Task to complete ->
In the entries that follow, the line with "Choose best travel" opens the range and the line with "690x392 pixels." closes it; repeat that range exactly, both lines included.

** Opening Records supplied block **

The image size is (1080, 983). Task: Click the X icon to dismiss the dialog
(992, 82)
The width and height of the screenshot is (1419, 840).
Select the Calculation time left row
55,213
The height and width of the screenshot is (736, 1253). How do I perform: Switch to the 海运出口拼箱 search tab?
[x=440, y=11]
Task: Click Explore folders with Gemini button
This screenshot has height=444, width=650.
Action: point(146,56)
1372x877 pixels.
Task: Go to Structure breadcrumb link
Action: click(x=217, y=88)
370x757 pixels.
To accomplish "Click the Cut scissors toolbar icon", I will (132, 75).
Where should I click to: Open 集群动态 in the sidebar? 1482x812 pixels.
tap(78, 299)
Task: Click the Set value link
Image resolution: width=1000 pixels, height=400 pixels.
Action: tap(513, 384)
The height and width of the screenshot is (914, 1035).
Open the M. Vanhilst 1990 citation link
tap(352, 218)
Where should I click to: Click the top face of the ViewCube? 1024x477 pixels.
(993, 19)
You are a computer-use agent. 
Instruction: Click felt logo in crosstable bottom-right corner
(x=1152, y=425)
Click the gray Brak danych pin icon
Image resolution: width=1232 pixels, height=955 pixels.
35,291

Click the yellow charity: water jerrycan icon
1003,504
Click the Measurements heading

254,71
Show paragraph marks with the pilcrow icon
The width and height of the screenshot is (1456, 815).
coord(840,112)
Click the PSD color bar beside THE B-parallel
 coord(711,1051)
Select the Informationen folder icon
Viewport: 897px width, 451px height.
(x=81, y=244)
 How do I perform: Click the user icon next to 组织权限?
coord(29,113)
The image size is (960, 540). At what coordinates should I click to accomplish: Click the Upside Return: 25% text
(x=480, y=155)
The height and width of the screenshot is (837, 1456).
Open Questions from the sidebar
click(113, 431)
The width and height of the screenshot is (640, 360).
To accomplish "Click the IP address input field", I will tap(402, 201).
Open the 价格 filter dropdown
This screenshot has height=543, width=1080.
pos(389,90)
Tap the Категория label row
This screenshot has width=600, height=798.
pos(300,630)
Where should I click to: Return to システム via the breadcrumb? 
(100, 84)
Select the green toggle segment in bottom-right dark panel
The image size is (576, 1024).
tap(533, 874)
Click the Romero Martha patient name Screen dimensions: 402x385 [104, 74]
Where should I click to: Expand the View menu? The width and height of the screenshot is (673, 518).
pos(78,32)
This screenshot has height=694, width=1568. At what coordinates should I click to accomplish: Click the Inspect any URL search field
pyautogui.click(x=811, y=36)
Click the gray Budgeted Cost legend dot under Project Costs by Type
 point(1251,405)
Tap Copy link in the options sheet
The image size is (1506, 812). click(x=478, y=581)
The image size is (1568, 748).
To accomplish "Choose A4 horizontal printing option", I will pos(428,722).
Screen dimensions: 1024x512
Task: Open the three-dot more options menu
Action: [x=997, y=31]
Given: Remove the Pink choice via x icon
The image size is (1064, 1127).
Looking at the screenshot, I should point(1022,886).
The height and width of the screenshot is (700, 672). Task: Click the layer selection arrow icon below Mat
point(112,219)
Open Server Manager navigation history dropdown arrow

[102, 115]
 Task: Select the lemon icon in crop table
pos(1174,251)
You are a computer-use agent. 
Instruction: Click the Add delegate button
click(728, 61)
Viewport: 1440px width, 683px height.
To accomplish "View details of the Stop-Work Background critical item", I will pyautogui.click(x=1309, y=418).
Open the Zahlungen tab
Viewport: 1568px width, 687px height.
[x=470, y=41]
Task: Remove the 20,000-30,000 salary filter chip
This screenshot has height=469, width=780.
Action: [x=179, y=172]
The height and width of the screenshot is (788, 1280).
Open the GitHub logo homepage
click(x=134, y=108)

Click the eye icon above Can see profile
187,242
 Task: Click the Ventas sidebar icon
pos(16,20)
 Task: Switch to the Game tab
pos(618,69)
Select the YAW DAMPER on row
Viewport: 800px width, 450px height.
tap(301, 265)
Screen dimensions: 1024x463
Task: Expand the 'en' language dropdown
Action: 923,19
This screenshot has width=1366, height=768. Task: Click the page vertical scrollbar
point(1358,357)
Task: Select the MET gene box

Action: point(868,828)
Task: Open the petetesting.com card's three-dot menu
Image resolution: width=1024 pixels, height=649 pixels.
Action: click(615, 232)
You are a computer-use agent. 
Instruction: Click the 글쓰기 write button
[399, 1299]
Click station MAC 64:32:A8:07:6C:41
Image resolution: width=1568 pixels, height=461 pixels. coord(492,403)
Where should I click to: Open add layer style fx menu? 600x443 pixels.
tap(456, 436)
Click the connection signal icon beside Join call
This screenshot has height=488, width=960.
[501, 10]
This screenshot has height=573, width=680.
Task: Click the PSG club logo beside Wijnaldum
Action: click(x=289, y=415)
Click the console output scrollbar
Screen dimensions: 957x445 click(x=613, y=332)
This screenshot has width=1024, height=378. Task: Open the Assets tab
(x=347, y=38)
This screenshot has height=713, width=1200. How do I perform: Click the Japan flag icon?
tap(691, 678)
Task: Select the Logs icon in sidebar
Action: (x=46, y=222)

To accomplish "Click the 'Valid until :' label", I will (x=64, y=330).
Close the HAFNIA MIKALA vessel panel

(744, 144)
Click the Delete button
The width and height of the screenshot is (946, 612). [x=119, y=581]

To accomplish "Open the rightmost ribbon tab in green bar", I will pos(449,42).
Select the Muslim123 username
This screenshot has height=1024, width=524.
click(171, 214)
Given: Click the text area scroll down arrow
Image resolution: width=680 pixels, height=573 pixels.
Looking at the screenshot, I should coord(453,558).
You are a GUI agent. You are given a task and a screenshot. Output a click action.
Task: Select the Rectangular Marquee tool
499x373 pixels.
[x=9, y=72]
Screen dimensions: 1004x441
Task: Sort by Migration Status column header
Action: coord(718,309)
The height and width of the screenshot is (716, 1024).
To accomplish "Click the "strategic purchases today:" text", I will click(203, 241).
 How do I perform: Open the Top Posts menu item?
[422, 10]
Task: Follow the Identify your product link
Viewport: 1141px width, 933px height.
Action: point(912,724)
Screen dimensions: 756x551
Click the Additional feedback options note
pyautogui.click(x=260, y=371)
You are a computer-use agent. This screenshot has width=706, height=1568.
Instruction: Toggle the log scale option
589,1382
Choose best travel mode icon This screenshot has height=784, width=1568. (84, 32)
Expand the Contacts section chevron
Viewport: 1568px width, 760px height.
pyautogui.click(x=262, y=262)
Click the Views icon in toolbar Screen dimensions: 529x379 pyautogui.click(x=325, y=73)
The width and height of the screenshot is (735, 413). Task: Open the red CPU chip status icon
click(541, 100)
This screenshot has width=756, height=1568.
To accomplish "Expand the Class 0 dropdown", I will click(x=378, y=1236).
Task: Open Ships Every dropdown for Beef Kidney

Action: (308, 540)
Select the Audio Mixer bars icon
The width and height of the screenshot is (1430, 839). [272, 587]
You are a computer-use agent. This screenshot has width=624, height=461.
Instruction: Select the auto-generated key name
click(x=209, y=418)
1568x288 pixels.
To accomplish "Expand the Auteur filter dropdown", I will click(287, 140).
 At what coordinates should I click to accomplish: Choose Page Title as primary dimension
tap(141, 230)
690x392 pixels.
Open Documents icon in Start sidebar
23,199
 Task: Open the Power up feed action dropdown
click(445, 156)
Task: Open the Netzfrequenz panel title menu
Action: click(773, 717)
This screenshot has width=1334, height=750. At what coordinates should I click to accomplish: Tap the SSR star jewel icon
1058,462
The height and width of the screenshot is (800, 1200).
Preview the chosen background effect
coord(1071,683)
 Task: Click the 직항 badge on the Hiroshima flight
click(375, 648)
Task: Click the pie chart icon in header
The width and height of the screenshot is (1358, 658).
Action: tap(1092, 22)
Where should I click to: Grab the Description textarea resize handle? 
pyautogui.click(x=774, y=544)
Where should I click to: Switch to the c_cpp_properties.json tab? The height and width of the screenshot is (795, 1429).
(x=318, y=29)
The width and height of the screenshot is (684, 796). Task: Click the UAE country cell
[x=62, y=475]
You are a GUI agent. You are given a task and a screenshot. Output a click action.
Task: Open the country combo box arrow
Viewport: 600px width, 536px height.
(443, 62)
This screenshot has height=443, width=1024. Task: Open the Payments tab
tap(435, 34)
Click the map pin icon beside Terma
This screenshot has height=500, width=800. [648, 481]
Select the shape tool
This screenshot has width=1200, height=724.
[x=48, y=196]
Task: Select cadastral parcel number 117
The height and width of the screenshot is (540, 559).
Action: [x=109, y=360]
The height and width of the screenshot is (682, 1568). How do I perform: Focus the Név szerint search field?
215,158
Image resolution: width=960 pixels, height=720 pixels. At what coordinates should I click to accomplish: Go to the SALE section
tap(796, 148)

** Closing Records supplied block **

Problem solution ->
Choose best travel mode icon This screenshot has height=784, width=1568. (84, 32)
Expand the Contacts section chevron
Viewport: 1568px width, 760px height.
pyautogui.click(x=262, y=262)
Click the Views icon in toolbar Screen dimensions: 529x379 pyautogui.click(x=325, y=73)
The width and height of the screenshot is (735, 413). Task: Open the red CPU chip status icon
click(541, 100)
This screenshot has width=756, height=1568.
To accomplish "Expand the Class 0 dropdown", I will click(x=378, y=1236).
Task: Open Ships Every dropdown for Beef Kidney

Action: (308, 540)
Select the Audio Mixer bars icon
The width and height of the screenshot is (1430, 839). [272, 587]
You are a computer-use agent. This screenshot has width=624, height=461.
Instruction: Select the auto-generated key name
click(x=209, y=418)
1568x288 pixels.
To accomplish "Expand the Auteur filter dropdown", I will click(287, 140).
 At what coordinates should I click to accomplish: Choose Page Title as primary dimension
tap(141, 230)
690x392 pixels.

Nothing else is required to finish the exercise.